Era la primera vez que la gritaba. Cristina se levantó, dejó el plato a la cocina y subió a su cuarto sin decir una palabra.
—A ver, genio, ¿qué va a pasar con mi mamá? —preguntó Mariana intentando contenerse.
—Vamos a vivir a tres cuadras.
—Suena muy bonito, pero eso no es soplar y hacer botellas.

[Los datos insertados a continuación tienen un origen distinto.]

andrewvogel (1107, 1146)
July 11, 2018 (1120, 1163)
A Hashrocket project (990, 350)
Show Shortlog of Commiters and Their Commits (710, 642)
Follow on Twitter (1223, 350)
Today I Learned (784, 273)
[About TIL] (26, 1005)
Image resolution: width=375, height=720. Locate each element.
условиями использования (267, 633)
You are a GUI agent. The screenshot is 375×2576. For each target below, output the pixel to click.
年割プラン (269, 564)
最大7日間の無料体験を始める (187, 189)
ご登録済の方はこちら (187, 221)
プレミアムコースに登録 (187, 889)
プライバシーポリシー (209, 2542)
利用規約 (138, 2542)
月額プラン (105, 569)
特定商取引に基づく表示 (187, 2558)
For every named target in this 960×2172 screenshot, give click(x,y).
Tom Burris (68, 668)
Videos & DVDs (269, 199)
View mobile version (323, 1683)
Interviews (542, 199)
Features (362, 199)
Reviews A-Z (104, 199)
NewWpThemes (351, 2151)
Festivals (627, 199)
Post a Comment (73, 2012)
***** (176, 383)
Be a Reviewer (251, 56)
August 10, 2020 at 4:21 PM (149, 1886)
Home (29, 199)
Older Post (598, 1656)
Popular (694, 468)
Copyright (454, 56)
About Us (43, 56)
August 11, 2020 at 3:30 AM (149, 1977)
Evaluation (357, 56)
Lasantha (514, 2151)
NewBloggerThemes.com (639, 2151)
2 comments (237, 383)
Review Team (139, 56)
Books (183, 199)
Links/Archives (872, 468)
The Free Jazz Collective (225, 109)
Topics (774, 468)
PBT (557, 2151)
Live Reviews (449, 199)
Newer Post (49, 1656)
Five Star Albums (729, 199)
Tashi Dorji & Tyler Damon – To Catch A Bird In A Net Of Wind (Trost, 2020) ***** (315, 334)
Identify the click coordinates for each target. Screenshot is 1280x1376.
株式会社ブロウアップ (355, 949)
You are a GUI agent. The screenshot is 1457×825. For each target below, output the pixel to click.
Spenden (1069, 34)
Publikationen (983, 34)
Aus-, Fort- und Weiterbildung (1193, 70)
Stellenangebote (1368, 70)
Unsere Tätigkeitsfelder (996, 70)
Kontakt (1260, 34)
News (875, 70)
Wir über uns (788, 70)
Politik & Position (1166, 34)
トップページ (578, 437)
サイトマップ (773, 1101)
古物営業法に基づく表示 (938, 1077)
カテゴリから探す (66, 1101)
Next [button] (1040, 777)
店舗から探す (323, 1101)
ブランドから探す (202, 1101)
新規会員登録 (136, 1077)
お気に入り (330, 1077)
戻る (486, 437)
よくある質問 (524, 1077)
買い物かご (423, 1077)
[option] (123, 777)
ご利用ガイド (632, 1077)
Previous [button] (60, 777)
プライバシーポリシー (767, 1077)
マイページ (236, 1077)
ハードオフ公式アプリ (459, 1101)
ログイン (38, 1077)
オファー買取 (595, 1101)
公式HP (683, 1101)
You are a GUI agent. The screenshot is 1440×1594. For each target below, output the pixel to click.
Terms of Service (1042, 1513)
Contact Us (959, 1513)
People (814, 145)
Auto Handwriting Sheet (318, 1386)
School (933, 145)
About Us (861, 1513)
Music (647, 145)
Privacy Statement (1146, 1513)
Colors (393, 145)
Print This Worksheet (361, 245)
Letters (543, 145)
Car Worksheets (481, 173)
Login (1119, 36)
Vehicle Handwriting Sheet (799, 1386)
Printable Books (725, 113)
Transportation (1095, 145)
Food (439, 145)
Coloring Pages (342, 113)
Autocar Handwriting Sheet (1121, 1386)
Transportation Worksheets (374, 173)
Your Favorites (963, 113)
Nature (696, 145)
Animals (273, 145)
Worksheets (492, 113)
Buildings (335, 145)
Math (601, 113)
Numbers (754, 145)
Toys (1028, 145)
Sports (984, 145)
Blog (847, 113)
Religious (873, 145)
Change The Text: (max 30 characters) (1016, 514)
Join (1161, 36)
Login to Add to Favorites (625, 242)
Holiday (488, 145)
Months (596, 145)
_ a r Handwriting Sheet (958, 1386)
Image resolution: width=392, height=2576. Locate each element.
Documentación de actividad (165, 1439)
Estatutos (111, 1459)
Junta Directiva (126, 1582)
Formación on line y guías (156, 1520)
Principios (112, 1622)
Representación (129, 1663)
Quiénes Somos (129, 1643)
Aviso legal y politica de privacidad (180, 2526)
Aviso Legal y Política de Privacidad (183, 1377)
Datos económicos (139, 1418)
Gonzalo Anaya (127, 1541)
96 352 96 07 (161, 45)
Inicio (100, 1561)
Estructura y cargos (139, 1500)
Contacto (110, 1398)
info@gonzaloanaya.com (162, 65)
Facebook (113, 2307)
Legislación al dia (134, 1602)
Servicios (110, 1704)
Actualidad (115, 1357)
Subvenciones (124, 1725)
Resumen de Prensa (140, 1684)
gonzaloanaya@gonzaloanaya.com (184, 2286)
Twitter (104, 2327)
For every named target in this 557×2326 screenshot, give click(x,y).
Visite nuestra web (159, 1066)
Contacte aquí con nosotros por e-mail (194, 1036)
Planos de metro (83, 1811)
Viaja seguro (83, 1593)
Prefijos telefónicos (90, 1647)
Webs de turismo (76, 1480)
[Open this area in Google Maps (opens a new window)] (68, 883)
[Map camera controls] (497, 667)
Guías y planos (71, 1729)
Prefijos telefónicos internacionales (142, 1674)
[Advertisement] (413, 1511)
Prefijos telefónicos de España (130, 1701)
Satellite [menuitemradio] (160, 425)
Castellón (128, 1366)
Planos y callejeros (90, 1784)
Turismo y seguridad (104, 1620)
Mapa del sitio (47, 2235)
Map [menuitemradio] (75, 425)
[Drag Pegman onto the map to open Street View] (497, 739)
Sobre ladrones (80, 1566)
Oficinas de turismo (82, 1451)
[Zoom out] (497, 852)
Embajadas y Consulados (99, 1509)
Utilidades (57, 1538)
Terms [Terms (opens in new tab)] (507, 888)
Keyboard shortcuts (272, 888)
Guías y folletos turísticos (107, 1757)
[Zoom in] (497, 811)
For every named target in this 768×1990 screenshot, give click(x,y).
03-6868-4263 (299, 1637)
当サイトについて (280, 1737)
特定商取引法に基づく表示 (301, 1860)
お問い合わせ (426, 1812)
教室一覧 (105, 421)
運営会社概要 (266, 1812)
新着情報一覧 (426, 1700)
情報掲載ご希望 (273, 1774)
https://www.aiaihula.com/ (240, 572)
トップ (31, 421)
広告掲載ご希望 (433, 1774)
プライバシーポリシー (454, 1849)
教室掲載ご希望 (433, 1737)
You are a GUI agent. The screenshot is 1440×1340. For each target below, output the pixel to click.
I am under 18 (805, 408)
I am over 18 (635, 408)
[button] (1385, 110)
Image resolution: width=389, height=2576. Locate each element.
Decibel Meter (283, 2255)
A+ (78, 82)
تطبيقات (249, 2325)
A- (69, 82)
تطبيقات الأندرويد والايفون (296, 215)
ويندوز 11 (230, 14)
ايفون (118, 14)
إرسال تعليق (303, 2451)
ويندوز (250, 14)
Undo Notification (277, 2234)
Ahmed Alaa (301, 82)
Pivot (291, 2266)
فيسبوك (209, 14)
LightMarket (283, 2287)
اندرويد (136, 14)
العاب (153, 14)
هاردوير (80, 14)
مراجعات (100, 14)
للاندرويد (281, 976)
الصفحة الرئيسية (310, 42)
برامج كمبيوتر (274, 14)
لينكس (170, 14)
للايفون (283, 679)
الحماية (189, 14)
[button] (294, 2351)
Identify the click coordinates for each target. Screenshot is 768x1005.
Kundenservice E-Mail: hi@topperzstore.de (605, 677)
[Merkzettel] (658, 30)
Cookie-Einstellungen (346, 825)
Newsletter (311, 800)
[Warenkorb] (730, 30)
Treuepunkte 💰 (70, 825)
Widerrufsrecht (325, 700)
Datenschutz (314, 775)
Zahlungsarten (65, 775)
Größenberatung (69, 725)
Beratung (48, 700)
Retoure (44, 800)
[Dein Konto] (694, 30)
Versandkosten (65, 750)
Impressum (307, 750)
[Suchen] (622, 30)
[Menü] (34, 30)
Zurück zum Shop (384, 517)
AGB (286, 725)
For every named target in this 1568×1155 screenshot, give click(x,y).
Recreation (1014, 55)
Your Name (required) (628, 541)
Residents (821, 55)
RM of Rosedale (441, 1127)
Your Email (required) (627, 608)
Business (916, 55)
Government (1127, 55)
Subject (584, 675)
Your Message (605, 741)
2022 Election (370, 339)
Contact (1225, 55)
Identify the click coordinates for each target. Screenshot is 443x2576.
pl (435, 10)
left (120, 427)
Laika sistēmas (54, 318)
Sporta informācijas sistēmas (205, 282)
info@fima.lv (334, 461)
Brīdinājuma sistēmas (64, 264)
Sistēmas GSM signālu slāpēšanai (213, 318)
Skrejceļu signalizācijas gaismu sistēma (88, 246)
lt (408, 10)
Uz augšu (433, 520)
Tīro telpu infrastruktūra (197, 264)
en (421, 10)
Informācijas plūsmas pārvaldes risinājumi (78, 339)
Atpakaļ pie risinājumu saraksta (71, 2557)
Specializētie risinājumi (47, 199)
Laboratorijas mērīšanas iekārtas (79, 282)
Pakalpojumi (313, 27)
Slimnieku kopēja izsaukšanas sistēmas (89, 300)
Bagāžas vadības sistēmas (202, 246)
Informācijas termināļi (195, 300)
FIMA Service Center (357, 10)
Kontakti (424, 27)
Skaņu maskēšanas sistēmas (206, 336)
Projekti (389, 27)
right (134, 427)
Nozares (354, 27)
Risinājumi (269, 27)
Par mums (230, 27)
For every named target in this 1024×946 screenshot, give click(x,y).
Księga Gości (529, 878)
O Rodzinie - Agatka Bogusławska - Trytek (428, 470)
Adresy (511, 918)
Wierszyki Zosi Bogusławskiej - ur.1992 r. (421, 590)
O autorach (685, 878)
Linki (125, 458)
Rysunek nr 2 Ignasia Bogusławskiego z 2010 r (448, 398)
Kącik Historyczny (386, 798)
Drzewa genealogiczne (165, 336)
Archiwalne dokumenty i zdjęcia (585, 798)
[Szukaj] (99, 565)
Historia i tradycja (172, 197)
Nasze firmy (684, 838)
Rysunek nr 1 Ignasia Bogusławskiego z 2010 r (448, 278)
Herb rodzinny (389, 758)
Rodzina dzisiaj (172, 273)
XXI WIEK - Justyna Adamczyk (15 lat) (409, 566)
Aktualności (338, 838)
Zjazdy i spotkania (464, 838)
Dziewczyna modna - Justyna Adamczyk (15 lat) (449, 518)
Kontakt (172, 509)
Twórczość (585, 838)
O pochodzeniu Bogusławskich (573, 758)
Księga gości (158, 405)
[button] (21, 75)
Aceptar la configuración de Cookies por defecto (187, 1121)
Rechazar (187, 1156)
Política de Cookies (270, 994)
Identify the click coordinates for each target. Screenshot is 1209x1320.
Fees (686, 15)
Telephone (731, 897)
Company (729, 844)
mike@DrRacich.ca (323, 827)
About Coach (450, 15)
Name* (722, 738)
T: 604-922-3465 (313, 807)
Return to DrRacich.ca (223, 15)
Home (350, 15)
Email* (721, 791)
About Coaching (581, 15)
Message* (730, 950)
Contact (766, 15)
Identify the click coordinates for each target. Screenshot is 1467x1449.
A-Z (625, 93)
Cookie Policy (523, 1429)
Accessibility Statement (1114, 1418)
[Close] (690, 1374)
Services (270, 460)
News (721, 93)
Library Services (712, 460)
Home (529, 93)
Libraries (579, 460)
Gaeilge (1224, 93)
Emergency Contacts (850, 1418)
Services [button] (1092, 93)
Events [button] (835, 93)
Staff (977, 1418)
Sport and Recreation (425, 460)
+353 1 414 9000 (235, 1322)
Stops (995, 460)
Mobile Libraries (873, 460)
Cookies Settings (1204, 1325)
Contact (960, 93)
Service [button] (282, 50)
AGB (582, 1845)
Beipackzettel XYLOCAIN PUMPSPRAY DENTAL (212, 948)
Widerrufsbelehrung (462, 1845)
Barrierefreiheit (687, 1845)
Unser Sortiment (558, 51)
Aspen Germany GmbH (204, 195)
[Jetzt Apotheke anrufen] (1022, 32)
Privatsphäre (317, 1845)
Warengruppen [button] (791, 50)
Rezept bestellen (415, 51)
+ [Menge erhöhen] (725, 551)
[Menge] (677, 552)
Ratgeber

—La semana pasada formalicé la compra del apartamento.
—¿Cómo va a pagar las cuotas?
—De la misma manera que pagué la cuota inicial.
—¿Robando a mi mamá?
—¡Deje de joder! Está celosa. Eso es lo que pasa. Celosa y ardida porque es una solterona de cuarenta y… —dejó la frase inconclusa. Sabía que había hablado más de la cuenta. Se sentó y continuó comiendo.
—Vea Rodrigo, haga lo que se le dé la gana. Lo único que le digo es que no quiero volverlo a ver. Haga de cuenta que me morí. ¿Bueno?
Se levantó, llevó el plato a la cocina y se fue dando un portazo.